The point, Reitan claimed, is that Norway’s existing law should be enforced and followed by all, and that debate over it should resume. He claimed it was “comical” how the law was currently being practiced. He’s frustrated that the dominant NorgesGruppen chain, which has market share of around 40 percent, has grown more than his REMA 1000 chain, not least by opening around 350 stores on Sundays even though NorgesGruppen fought against a law proposed last fall that would have allowed Sunday shopping.

NorgesGruppen, caught off guard by Reitan’s decision to file police charges against its stores, was indignant, with its chief claiming that Reitan was forcing his interpretation of the current law and its loopholes on his competitors. NorgesGruppen defended its practice and apparently sees no hypocrisy in its opposition to Sunday shopping while offering it at the same time.

Others accused Reitan of being “desperate” and pulling off a PR stunt. That didn’t bother him: “We are tired of seeing how today’s law isn’t enforced,” he told newspaper Aftenposten. He wants the politicians, whom he also blames for allowing the concentration of power within the grocery business, to take up the issue again after the government gave up its effort to reform Sunday shopping in December. It also dropped efforts to force through a new law governing retailing ethics and practices, like how suppliers are forced to pay for display space inside the stores.

‘Store patrols … not a priority’
Knut Arild Hareide of the Christian Democrats, one of two support parties for the government, firmly opposed the proposal to allow Sunday shopping and played a major role in effectively killing it. Hareide worried just before Christmas, though, that he feared the fight wasn’t over. Given Reitan’s latest move, it certainly isn’t, and the Conservative Party still wants stores to be able to open for business if they want to. Their other support party, the Liberals, want local communities to be able to decide on store openings themselves.

Now the police are charged with having to investigate whether 120 stores around the country are guilty of violatig the current law.

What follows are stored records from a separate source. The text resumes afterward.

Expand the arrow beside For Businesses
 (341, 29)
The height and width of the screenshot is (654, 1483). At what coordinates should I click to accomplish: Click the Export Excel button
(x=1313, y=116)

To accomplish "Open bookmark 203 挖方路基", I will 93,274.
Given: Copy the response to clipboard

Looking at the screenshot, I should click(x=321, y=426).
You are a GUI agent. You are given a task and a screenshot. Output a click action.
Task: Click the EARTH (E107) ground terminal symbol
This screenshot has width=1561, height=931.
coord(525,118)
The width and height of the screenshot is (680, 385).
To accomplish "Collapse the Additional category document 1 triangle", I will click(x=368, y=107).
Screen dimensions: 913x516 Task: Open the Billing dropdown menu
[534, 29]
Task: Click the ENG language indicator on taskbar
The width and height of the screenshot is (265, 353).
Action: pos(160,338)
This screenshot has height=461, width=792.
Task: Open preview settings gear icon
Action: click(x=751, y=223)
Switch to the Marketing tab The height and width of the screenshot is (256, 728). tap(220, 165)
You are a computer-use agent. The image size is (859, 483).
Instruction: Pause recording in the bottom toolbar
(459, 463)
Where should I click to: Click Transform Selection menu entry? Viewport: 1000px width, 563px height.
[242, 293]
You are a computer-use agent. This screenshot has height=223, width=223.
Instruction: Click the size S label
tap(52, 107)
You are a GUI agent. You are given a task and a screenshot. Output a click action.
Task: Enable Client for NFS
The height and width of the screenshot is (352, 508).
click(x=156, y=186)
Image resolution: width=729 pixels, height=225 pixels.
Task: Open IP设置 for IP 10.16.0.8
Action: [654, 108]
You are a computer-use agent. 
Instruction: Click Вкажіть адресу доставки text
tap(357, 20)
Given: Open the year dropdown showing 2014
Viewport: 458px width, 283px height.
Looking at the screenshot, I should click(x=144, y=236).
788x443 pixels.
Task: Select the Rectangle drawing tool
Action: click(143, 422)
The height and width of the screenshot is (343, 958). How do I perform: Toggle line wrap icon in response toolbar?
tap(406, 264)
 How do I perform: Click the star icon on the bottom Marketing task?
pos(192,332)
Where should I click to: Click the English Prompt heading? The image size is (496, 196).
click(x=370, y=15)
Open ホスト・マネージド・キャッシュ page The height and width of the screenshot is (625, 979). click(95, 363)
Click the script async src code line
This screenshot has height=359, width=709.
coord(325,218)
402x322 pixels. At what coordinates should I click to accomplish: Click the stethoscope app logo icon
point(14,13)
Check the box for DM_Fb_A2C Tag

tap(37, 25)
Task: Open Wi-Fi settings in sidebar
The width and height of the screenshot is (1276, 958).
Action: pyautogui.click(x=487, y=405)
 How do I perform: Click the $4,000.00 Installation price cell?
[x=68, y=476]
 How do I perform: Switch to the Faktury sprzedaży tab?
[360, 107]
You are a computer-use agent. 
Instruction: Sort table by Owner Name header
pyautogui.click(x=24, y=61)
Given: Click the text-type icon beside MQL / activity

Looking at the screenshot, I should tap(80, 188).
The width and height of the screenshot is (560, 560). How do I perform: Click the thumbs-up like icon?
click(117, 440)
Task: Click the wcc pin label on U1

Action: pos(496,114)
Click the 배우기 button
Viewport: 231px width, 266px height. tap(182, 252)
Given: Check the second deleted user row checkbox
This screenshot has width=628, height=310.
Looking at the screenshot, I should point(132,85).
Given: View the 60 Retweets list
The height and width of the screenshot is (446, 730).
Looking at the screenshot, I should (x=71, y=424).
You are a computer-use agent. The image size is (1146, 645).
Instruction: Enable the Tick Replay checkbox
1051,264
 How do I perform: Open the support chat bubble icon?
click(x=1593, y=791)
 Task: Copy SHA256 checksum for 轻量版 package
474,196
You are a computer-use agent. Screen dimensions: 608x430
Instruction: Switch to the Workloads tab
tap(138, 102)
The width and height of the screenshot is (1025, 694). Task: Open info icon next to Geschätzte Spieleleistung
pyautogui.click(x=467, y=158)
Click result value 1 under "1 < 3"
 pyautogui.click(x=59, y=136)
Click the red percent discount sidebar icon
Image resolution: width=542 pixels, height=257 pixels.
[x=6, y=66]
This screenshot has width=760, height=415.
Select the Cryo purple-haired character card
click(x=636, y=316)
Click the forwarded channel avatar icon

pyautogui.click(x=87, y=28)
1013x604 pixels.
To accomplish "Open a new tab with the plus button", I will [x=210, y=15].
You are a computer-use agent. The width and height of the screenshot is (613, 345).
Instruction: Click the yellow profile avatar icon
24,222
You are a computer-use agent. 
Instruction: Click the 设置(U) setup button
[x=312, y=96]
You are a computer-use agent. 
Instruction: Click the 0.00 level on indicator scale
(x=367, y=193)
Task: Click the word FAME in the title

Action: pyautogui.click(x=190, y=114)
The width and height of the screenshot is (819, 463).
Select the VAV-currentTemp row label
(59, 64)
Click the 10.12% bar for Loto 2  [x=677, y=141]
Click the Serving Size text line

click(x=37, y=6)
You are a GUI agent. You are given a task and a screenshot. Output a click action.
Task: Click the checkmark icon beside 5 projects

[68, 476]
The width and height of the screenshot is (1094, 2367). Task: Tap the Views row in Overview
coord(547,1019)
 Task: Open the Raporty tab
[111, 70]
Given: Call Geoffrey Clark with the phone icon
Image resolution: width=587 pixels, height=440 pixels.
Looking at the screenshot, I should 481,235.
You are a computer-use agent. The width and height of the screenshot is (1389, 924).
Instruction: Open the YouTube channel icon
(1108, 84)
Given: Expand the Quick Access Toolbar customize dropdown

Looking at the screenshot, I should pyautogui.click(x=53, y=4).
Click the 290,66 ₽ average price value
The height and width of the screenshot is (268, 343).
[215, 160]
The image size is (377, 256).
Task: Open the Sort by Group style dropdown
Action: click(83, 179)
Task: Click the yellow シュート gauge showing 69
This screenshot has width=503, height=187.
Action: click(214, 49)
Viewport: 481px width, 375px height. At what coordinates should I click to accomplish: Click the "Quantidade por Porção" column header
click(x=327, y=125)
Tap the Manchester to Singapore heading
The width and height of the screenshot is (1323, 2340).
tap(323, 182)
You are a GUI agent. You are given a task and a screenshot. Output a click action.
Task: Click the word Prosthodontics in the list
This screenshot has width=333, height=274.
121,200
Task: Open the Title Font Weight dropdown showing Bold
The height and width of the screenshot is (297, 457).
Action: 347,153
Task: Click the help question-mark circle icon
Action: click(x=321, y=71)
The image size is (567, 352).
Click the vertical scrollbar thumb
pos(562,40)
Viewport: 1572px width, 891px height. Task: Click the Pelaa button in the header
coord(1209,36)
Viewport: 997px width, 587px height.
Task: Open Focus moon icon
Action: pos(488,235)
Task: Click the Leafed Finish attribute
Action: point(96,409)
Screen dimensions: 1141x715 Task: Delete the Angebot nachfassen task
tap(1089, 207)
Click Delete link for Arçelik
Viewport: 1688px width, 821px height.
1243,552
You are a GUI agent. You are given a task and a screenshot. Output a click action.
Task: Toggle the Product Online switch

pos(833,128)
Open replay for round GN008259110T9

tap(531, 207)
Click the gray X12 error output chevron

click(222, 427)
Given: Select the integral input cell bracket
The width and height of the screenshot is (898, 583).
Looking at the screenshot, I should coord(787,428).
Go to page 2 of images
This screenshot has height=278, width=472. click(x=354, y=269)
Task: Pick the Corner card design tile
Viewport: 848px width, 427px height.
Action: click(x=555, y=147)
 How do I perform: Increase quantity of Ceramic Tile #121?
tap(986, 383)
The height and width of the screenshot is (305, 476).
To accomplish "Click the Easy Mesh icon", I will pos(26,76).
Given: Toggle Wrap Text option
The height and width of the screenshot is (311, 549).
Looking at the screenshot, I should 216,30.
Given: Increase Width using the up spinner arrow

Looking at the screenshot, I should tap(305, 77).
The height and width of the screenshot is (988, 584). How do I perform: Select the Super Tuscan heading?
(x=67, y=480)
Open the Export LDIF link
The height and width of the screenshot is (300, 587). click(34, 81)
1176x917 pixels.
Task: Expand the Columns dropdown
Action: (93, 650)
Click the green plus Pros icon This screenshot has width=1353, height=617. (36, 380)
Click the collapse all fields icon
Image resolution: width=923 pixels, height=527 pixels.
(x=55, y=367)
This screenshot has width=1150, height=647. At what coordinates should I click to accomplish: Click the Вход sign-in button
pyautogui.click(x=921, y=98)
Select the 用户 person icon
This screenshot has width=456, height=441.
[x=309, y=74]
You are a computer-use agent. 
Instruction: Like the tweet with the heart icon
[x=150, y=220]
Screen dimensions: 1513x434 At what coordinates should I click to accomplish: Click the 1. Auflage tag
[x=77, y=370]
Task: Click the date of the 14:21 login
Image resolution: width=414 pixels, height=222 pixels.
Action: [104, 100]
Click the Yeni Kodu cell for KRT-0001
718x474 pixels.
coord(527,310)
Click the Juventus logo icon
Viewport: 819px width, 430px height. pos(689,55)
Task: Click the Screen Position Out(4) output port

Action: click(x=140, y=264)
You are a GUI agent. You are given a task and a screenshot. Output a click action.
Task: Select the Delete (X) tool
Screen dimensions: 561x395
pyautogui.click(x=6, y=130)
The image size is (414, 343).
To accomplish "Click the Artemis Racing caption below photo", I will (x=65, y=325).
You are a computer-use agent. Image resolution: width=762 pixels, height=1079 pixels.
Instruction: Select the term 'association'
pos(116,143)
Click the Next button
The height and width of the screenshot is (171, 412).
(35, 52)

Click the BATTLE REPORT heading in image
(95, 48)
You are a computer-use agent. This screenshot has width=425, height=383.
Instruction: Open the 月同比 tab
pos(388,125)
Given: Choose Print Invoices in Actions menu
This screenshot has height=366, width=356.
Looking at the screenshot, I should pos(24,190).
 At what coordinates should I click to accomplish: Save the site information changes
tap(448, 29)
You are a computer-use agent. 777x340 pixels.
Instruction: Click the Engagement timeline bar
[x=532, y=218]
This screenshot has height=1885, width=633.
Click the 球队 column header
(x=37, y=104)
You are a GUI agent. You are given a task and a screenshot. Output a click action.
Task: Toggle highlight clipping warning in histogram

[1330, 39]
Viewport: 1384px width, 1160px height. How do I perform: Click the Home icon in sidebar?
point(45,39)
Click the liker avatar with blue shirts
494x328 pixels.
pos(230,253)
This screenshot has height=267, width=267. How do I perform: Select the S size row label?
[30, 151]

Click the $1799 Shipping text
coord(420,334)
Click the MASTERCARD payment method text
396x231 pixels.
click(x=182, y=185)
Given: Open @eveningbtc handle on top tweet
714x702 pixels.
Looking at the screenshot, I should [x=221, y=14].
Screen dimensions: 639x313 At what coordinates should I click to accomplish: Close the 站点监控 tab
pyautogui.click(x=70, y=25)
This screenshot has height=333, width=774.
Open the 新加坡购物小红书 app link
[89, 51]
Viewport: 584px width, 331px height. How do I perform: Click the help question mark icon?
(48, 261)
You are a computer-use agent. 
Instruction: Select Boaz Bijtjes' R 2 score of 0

Kai Spurkland, a prosecutor for the Oslo Police District, admitted to newspaper Dagens Næringsliv (DN) that enforcing the current grocery store law with all its exceptions hasn’t been a high priority: “Store patrol has been somewhat outside our line of duty.” Enforcement of the grocery law also falls into a vacuum of sorts among local city regulators, police, the county and the state. Spurkland promised that the complaints filed by Reitan will be handled, though, in line with other alleged violations of the law.